### Texte:
+++

Un "accord politique a été trouvé avec le PD" pour former une nouvelle majorité de gouvernement, a annoncé le chef du Mouvement 5 Etoiles (M5S), Luigi Di Maio, après avoir rencontré le président Sergio Mattarella.

L'accord de majorité encore "virtuel" entre Cinq Etoiles et le PD met fin à trois semaines d'incertitude, depuis le dynamitage de la coalition le 8 août par le chef de la Ligue (extrême droite) Matteo Salvini, homme fort de l'exécutif sortant, puis la démission le 20 août de Guseppe Conte.

Le nouvel exécutif sera de nouveau dirigé par M. Conte, et ce "sera une garantie" pour le M5S, a précisé M. Di Maio, en critiquant son ex-allié Salvini pour avoir début août "coupé le courant" de la coalition qu'ils formaient depuis 14 mois et laissé "60 millions d'Italiens sans gouvernement".

Avant M. Di Maio, le chef du PD, Nicola Zingaretti, était déjà apparu optimiste après avoir vu le président, jugeant possible de former "un gouvernement de changement" qui donnera "la parole à la belle Italie, celle où l'espoir gagne sur la peur et la concorde sur la haine".

Il avait annoncé la mise au point par les deux formations d'une "première contribution politique à présenter au président", à savoir une ébauche de programme commun.

Le président n'a pas confié immédiatement le mandat à M. Conte, un porte-parole se contentant d'annoncer vers 20H00 sa "convocation pour 9H30 jeudi". Il est probable que M. Conte sera alors officiellement chargé de constituer un gouvernement.

Selon le système parlementaire italien, il devra soumettre au président une liste de ministres et obtenir la confiance des deux chambres du parlement.

+++

### Entrées de données enregistrées:
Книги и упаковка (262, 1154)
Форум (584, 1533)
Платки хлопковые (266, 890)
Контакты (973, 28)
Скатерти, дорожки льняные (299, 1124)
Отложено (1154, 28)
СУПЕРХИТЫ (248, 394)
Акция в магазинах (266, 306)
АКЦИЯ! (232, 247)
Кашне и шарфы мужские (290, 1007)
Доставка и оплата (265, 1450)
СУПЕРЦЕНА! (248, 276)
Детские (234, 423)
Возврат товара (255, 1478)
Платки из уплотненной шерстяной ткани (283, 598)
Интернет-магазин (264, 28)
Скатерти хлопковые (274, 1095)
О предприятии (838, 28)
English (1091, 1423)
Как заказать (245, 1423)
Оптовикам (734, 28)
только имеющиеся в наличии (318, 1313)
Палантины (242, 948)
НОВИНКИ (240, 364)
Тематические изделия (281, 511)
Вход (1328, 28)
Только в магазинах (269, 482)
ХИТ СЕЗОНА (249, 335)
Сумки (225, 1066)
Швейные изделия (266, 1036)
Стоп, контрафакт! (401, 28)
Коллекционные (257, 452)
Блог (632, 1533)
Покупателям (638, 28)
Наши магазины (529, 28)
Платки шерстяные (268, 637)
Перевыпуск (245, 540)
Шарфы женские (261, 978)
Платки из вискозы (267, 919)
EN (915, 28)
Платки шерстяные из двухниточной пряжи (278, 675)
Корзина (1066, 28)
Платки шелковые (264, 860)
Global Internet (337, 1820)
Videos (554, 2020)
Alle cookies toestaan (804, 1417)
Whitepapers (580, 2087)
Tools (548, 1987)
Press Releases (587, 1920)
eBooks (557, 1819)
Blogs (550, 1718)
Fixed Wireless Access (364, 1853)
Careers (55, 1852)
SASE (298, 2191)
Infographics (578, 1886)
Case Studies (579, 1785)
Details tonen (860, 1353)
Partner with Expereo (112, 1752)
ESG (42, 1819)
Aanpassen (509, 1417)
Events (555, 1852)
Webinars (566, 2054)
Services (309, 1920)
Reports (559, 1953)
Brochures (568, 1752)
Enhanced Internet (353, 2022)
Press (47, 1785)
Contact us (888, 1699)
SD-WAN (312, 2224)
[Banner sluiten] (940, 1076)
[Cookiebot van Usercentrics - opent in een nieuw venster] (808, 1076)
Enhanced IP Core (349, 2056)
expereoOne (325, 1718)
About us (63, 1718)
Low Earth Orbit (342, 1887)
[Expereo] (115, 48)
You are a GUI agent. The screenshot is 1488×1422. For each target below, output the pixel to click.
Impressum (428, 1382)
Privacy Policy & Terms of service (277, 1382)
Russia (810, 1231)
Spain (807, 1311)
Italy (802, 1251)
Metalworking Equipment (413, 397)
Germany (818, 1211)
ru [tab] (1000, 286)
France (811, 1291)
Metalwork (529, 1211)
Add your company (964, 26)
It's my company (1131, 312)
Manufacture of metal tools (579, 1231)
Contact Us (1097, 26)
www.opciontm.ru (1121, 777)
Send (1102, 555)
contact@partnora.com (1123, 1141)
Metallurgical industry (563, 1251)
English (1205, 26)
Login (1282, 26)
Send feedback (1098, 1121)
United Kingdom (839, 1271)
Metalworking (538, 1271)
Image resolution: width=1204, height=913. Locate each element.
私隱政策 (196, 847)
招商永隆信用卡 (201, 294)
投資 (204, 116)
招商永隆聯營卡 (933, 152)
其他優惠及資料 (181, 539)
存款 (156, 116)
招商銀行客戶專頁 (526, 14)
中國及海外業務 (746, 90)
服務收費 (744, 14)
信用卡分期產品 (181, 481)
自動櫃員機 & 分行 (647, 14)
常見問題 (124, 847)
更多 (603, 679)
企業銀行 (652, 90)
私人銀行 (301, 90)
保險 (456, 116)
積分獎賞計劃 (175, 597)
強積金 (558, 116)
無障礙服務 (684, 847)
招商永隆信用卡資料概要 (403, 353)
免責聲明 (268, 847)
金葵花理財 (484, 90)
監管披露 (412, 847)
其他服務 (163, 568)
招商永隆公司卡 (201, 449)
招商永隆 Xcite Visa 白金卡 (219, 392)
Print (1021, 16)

+++

Relevez tous les partis politiques italiens nommés dans le texte sur l'accord de gouvernement.

### Réponse attendue:
- le Mouvement 5 Etoiles (M5S)
- le PD
- la Ligue